Newsletter Sunday, November 10

New student-loan borrowers are set to see the highest interest rates in over a decade.

Wednesday’s Treasury auction dictated the new interest rates for federal student loans from July 1, 2024, to June 30, 2025 — and they’re set to increase significantly for borrowers taking out new loans for the upcoming school year.

According to calculations based on the Treasury auction, these are the interest rates for federal student loans in the 2024-2025 academic school year:

  • Undergraduate direct subsidized and unsubsidized loans: 6.53%, up from 5.50%
  • Graduate and professional direct unsubsidized loans: 8.08%, up from 7.05%
  • Graduate and parent PLUS loans: 9.08%, up from 8.05%.

Interest rates on student loans are fixed, and borrowers will pay the interest rate that was in place the year their loan originated for the duration of their repayment period. So, even if interest rates on student loans are increasing, borrowers who took out loans in years when the rates were lower will still pay the lower interest rate.

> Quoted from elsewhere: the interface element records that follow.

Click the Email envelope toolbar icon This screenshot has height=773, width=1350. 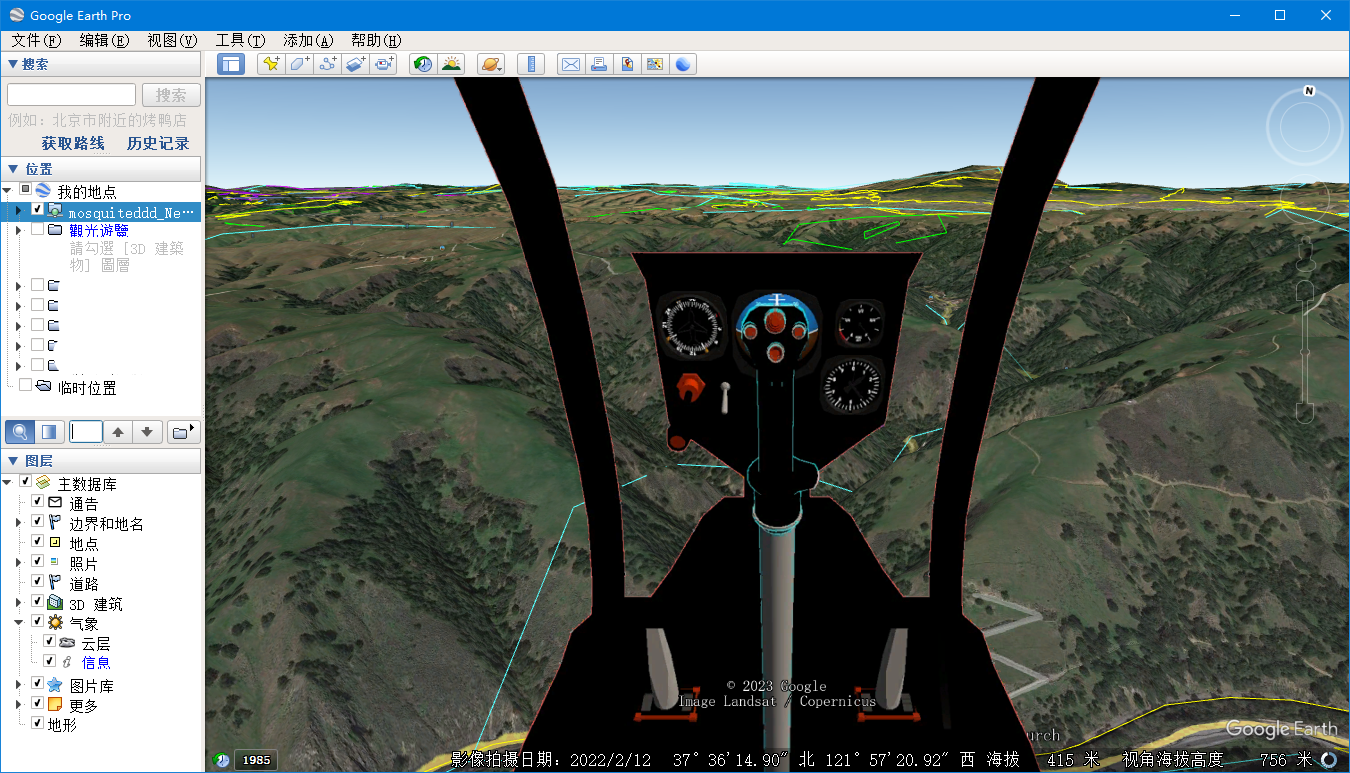[571, 64]
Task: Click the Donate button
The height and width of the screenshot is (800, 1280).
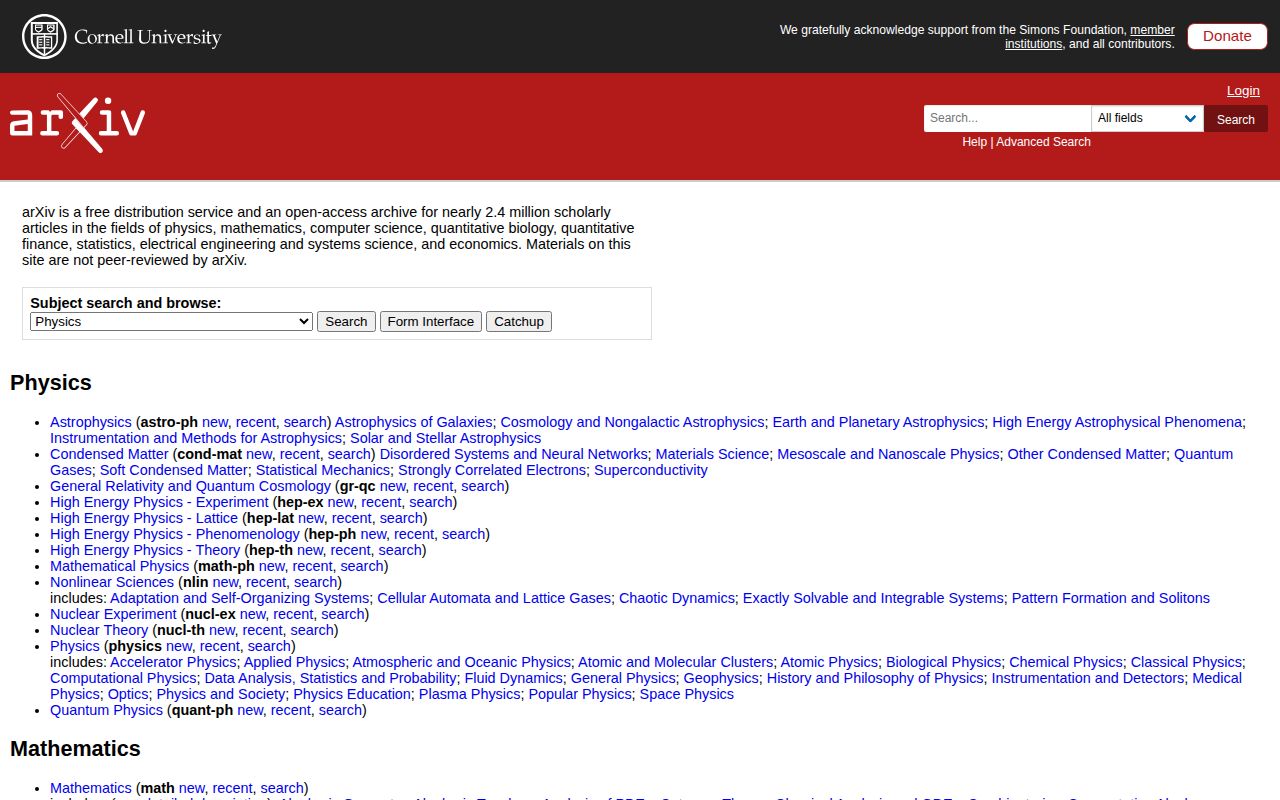Action: [x=1227, y=35]
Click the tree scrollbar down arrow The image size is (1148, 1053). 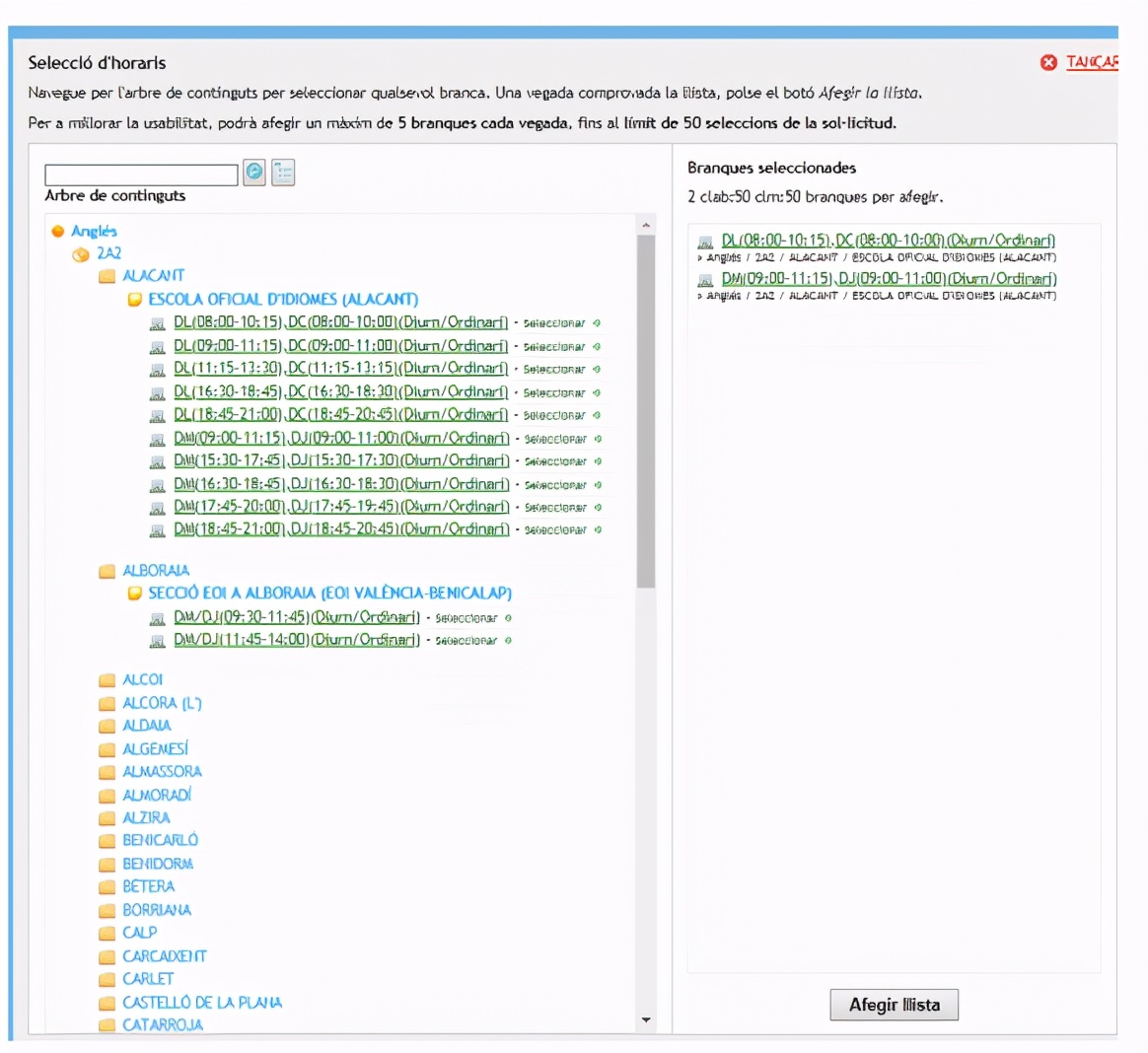(x=646, y=1020)
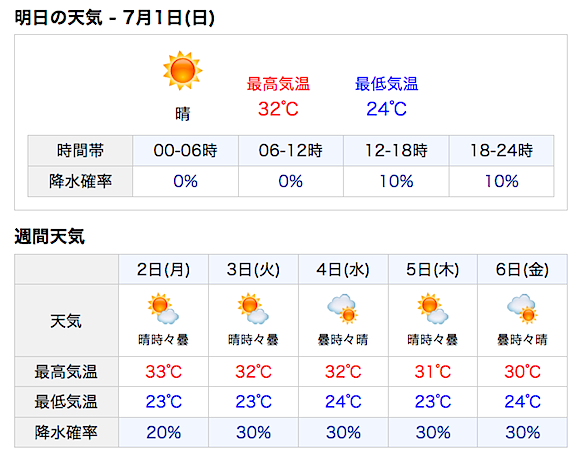Click the 00-06時 time slot header
The image size is (576, 456).
click(186, 150)
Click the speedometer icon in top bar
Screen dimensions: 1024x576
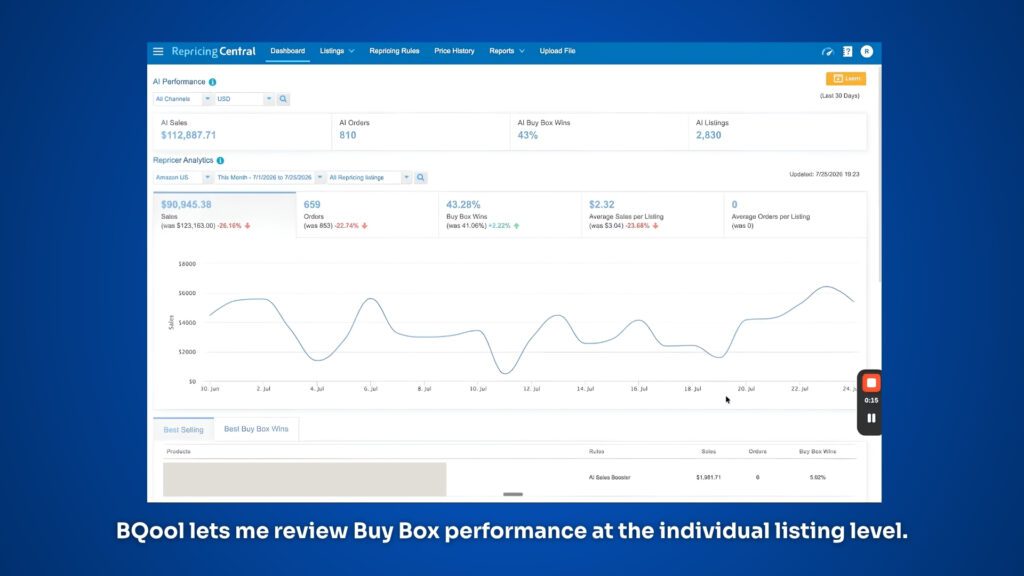[x=827, y=52]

However, the high rates for the upcoming school year will likely make student loans more difficult for borrowers to pay off. As Business Insider has previously reported, interest is a primary reason many borrowers have seen their balances surge — if a borrower falls behind on payments or has to enter forbearance, interest continues to accumulate, which could make it difficult for borrowers to even touch their principal balance.

These rate increases are a response to economic conditions in the US. Starting in March 2022, the Federal Reserve hiked interest rates 11 consecutive times before pausing in September to help inflation reach the 2% target. The central bank could cut interest rates later this year, though, meaning rates for federal student loans have a chance of decreasing next year.

Fed Chair Jerome Powell has emphasized, though, that he’s not yet confident about cutting rates this year and it’ll take more economic data to show the economy is moving in the right direction.

But for now, new borrowers should be aware of the costs that accompany their debt. President Joe Biden’s Education Department has made some efforts to address surging interest — for example, its new SAVE income-driven repayment plan has a provision that would eliminate remaining interest on balances if a borrower stays consistent on their monthly payments.

Additionally, Biden’s new student-debt relief plan, which is in its public comment period, aims to cancel up to $20,000 in unpaid interest for borrowers. The Education Department plans to begin implementation this fall, but the election — and likely legal challenges — could push back that timeline.